Abusi fisici e mentali, e anche torture. Questo è il racconto che due dei quattro prigionieri politici palestinesi riarrestati dopo l’evasione dal carcere di Gilboa hanno fatto durante il primo incontro nel centro di detenzione di Jalama che hanno avuto con i loro avvocati. Khaled e Ruslan Mahajneh del team legale della Commissione per gli affari dei detenuti dell’Autorità nazionale palestinese hanno avuto colloqui separati nella notte tra martedì e mercoledì con i cugini e compagni di fuga Mohammed e Mahmoud al Ardah. Al termine hanno riferito ai giornalisti quanto avevano ascoltato nei minuti trascorsi con i loro clienti.

Parlando a Palestine Tv, Khaled Mahajneh ha denunciato che Mohammed al Ardah è stato privato del cibo, del sonno e delle cure mediche durante gli interrogatori. «Mohammed ha subito e sta ancora subendo torture» ha detto «dopo il suo arresto è stato portato a Nazareth ed interrogato in modo molto duro. In una stanza molto piccola c’erano circa 20 agenti dell’intelligence che lo hanno spogliato di tutti i suoi vestiti, compresi gli indumenti intimi, e lo hanno costretto a rimanere nudo per ore. Poi gli hanno dato uno scialle per coprire i genitali e lo hanno trasferito al centro interrogatori di Jalama». Mahajneh ha aggiunto che Al Arda è stato colpito alla testa durante l’arresto «ed è ferito sopra l’occhio destro ma fino a questo momento non ha ricevuto le cure mediche di cui ha bisogno.

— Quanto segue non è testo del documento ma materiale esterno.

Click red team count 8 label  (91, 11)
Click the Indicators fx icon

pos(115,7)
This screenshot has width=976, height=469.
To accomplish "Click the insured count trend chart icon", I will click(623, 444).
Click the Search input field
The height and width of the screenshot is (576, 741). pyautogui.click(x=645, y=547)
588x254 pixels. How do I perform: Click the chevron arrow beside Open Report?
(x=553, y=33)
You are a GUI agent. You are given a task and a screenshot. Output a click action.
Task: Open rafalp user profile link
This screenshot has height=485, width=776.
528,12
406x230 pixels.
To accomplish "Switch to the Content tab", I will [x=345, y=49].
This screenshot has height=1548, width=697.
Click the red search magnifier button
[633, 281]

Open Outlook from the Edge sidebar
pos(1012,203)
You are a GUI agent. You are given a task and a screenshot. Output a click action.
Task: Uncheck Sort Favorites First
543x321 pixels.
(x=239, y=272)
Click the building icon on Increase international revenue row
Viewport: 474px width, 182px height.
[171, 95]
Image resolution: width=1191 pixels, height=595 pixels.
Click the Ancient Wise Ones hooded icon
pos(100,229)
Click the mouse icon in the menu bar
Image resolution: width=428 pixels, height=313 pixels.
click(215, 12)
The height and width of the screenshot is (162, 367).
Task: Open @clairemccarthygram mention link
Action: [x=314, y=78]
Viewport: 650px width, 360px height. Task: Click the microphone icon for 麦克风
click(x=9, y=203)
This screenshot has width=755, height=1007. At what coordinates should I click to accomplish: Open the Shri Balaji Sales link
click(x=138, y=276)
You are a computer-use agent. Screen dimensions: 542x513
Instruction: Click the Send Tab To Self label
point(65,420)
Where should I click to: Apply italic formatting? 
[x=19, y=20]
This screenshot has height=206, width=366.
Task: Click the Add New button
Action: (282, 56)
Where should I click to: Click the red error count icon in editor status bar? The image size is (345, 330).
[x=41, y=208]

Ha tagli e graffi su tutto il corpo».

Mahmoud al Ardah, 46 anni, e Yaqoub Qadri, 49 anni, sono stati catturati alla periferia sud di Nazareth. Sorte toccata poco dopo anche a Zakaria Zubeidi, 46 anni e Mohammed al Ardah, 39 anni, nelle vicinanze nel villaggio palestinese di Shibli Umm al Ghanam. Tutti e quattro sono detenuti e interrogati a Jalama. Restano in libertà Ayham Kamanji, 35 anni, e Munadel Infaat, 26 anni.

Anche Mahmoud Al Ardah ha potuto incontrare il suo avvocato al quale ha detto di essere stato individuato per caso da una pattuglia della polizia, smentendo così che a denunciarlo sia stata una famiglia araba come invece hanno riferito le autorità e le stazioni televisive israeliane. Al Ardah ha raccontato particolari sull’evasione da Gilboa. Ha detto di essere stato il principale responsabile della pianificazione della fuga e che lo scavo del tunnel dalla sua cella all’esterno della prigione era iniziato nel dicembre 2020. Dopo la fuga lui ed i suoi compagni hanno avuto modo di seguire lo sviluppo degli eventi grazie a una piccola radio. A piedi hanno raggiunto il villaggio di Naoura. Lì sono entrati in una moschea, poi il gruppo si è diviso in tre coppie. Al Ardah ha sottolineato di aver cercato con i suoi compagni di infiltrarsi in Cisgiordania ma sono stati bloccati dal gran numero di posti di blocco allestiti dalla polizia israeliana.

È vivo ma dolorante per le percosse subite dopo l’arresto Zakaria Zubeidi, l’ex capo dell’ala militare di Fatah a Jenin (gli altri evasi sono tutti militanti del Jihad islami). Lo ha riferito in un comunicato il suo avvocato, l’israeliano Avigdor Feldman. «Zubeidi è stato picchiato durante il suo arresto con Mohammed al Ardah, il pestaggio gli ha rotto una mascella e due costole». Quindi, «è stato trasferito in un ospedale israeliano e gli sono stati somministrati antidolorifici dopo l’arresto…ha lividi e graffi su tutto il corpo». Due giorni fa si era diffusa la notizia della morte di Zubeidi. È l’unità Lahav 443 della polizia a condurre gli interrogatori che potrebbe durare fino a 45 giorni.

Intanto ieri è stato revocato lo sciopero della fame che domani avrebbero dovuto cominciare 1380 dei 4650 prigionieri politici palestinesi (tra cui 200 bambini e 520 «amministrativi», ossia incarcerati senza processo o accuse). La decisione è stata annunciata dopo che le autorità israeliane hanno revocato l’inasprimento delle condizioni di detenzione attuato dopo l’evasione di Zubeidi e dei suoi cinque compagni.